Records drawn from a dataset
== == ==

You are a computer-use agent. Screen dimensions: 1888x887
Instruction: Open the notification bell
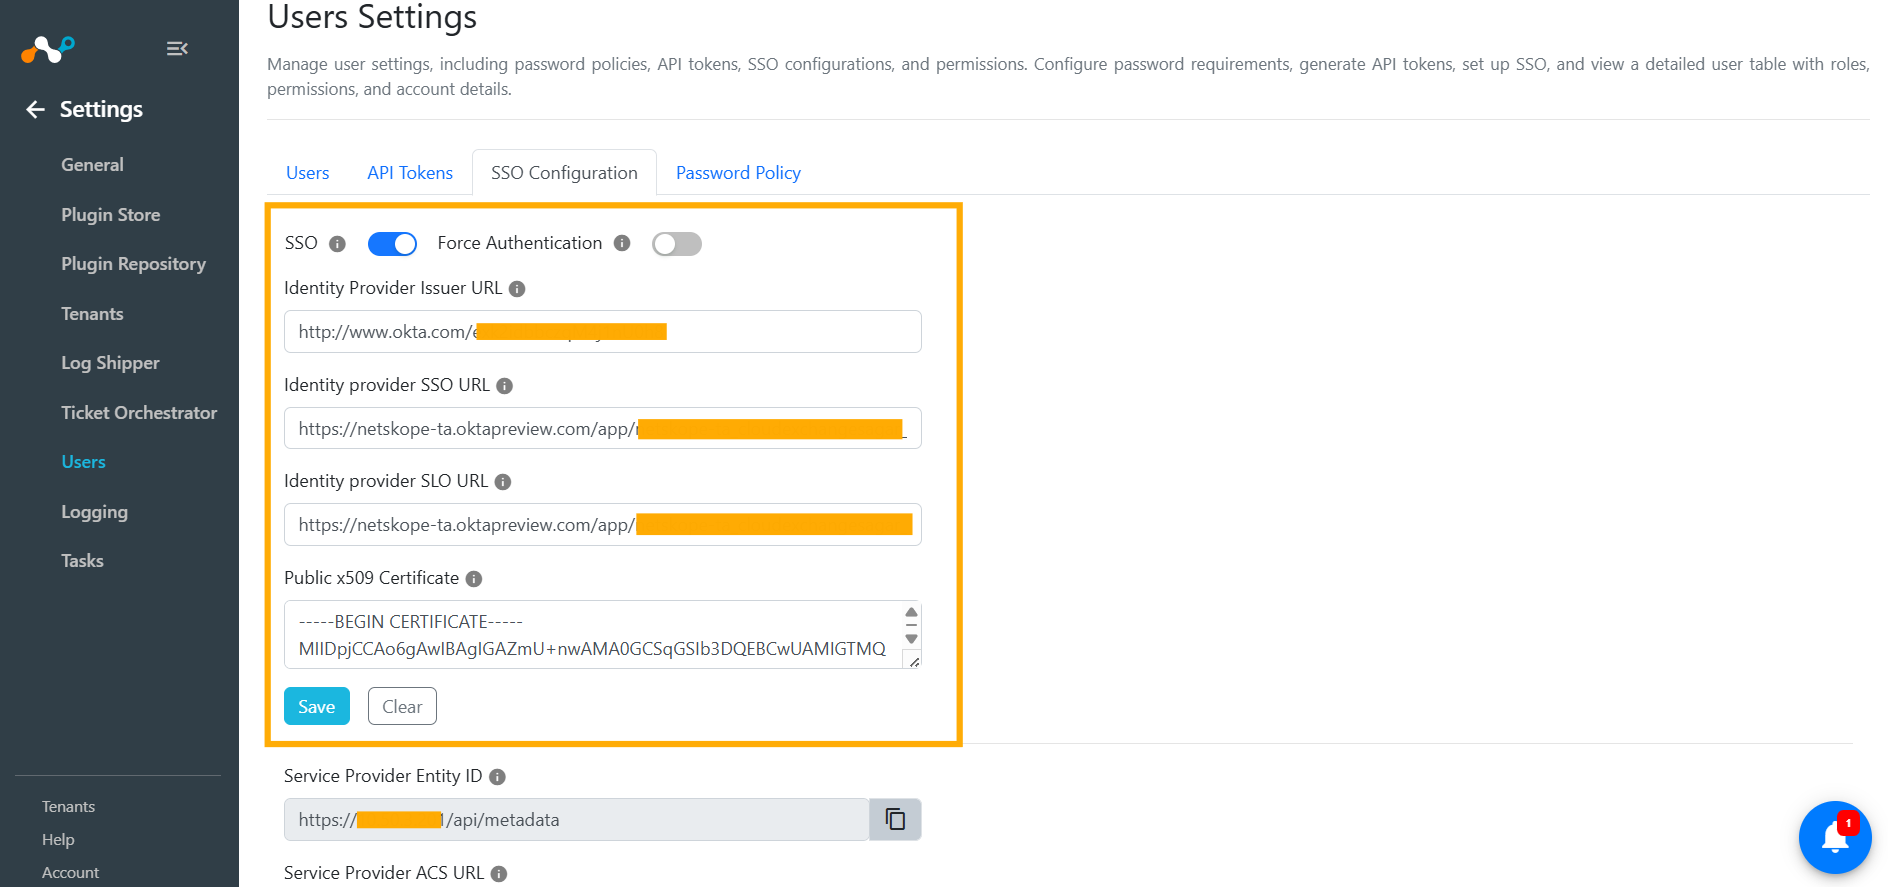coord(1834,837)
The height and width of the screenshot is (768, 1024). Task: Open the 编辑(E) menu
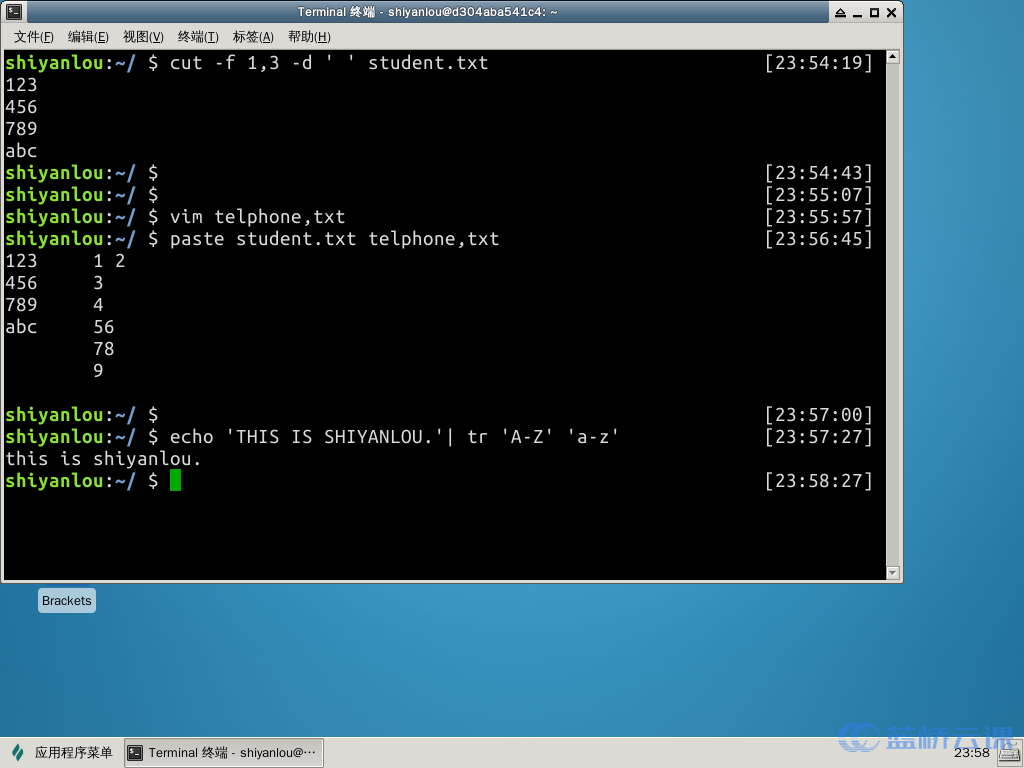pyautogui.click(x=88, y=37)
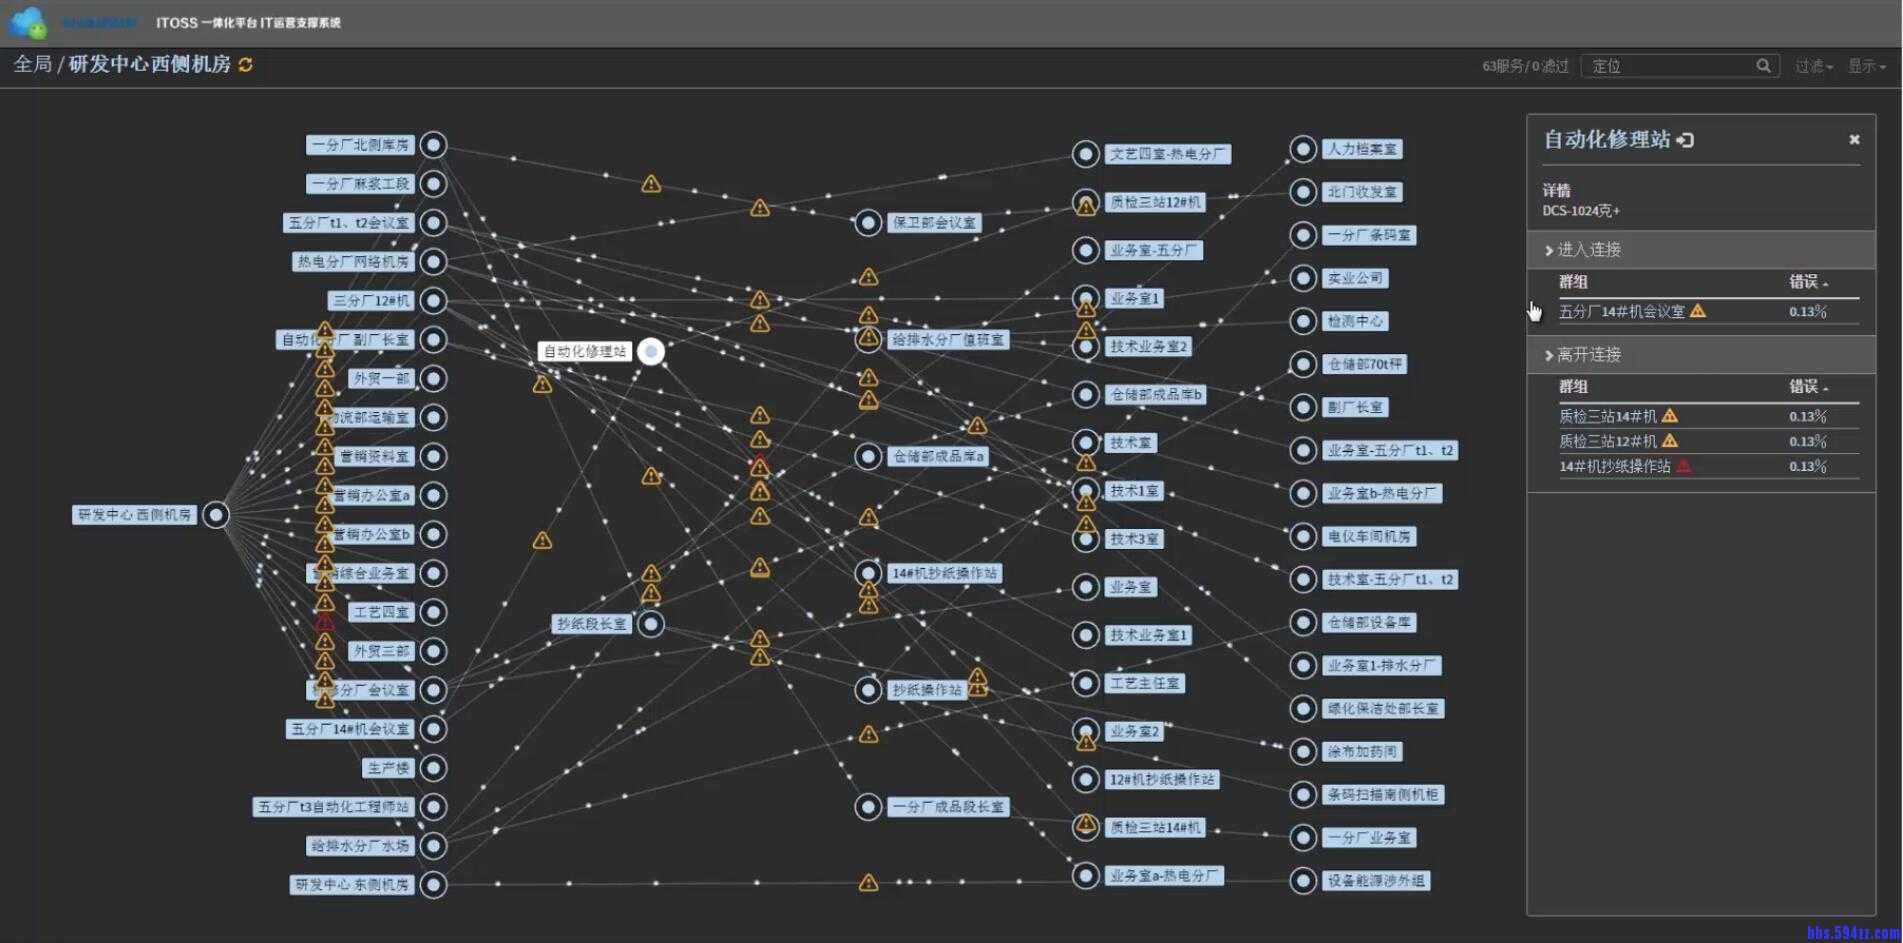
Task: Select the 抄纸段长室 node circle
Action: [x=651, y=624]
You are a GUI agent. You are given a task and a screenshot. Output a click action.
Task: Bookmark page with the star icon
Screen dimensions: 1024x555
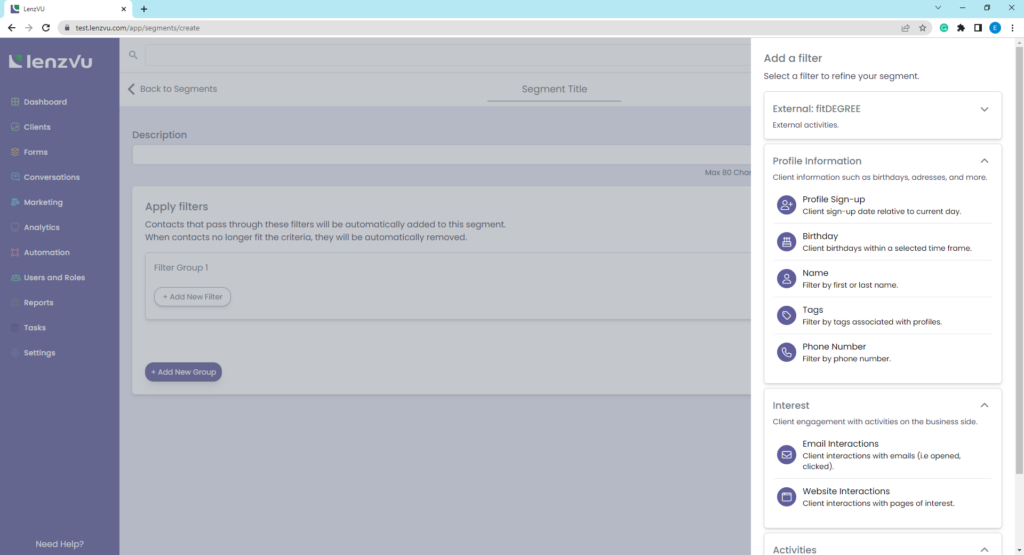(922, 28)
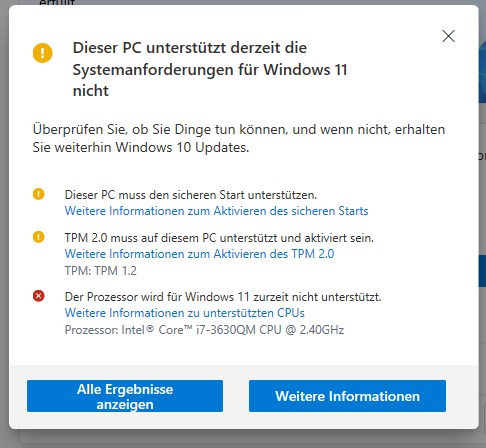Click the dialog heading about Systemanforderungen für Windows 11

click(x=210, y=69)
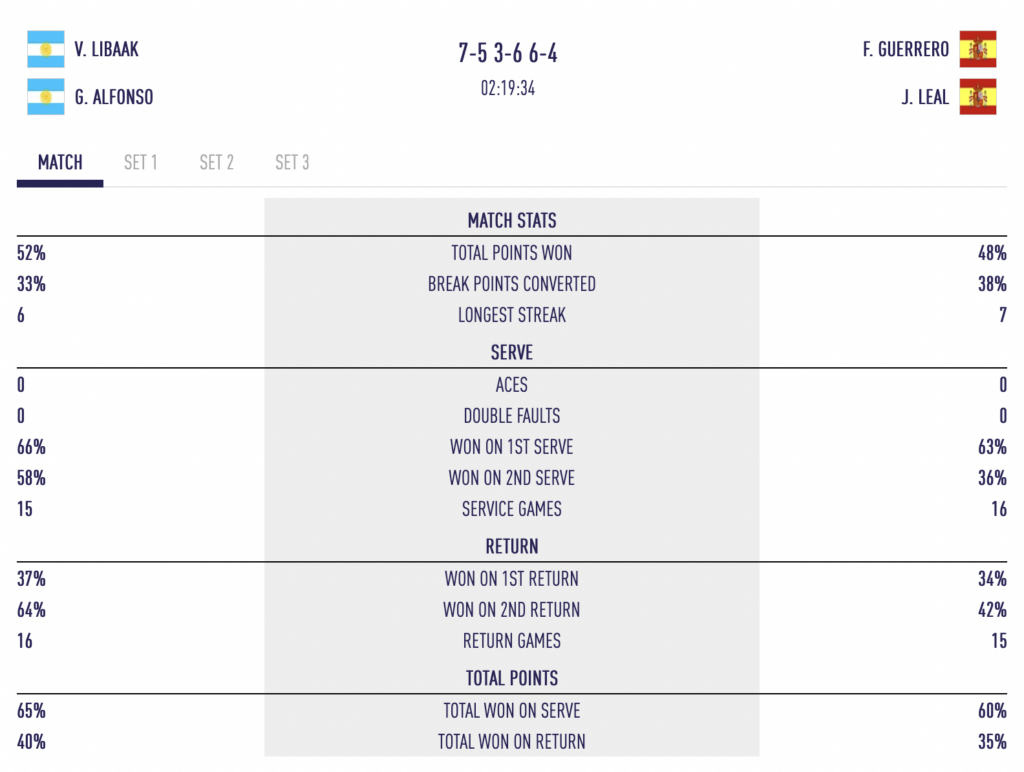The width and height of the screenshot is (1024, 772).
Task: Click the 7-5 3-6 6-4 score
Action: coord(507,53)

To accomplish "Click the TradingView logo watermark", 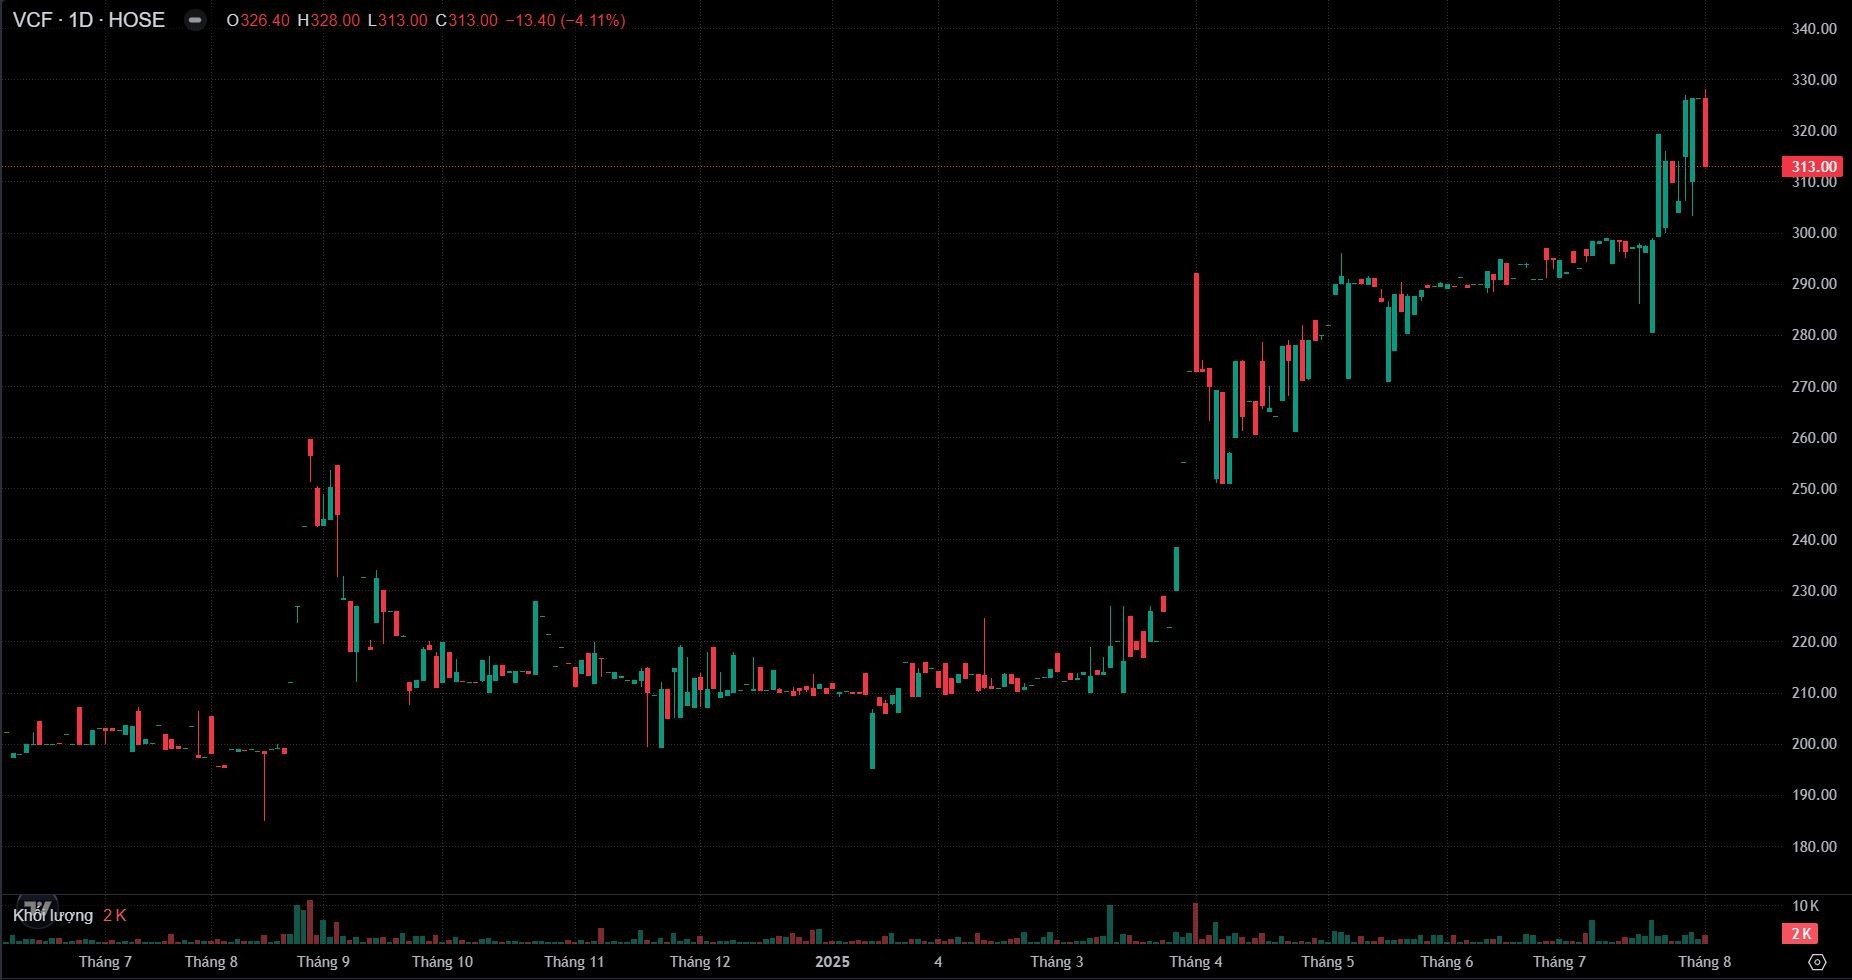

== == ==

Give the records again without a single change, and exclude the pictures.

You are a computer-use agent. Screen dimensions: 1888x887
Instruction: Open the notification bell
coord(1834,837)
The height and width of the screenshot is (768, 1024). Task: Open the 编辑(E) menu
pyautogui.click(x=88, y=37)
Task: Select the 抄纸段长室 node circle
Action: [x=651, y=624]
You are a GUI agent. You are given a task and a screenshot. Output a click action.
Task: Bookmark page with the star icon
Screen dimensions: 1024x555
(922, 28)
Click the dialog heading about Systemanforderungen für Windows 11

click(x=210, y=69)
The width and height of the screenshot is (1024, 772).
Task: Click the 7-5 3-6 6-4 score
Action: coord(507,53)

To accomplish "Click the TradingView logo watermark", 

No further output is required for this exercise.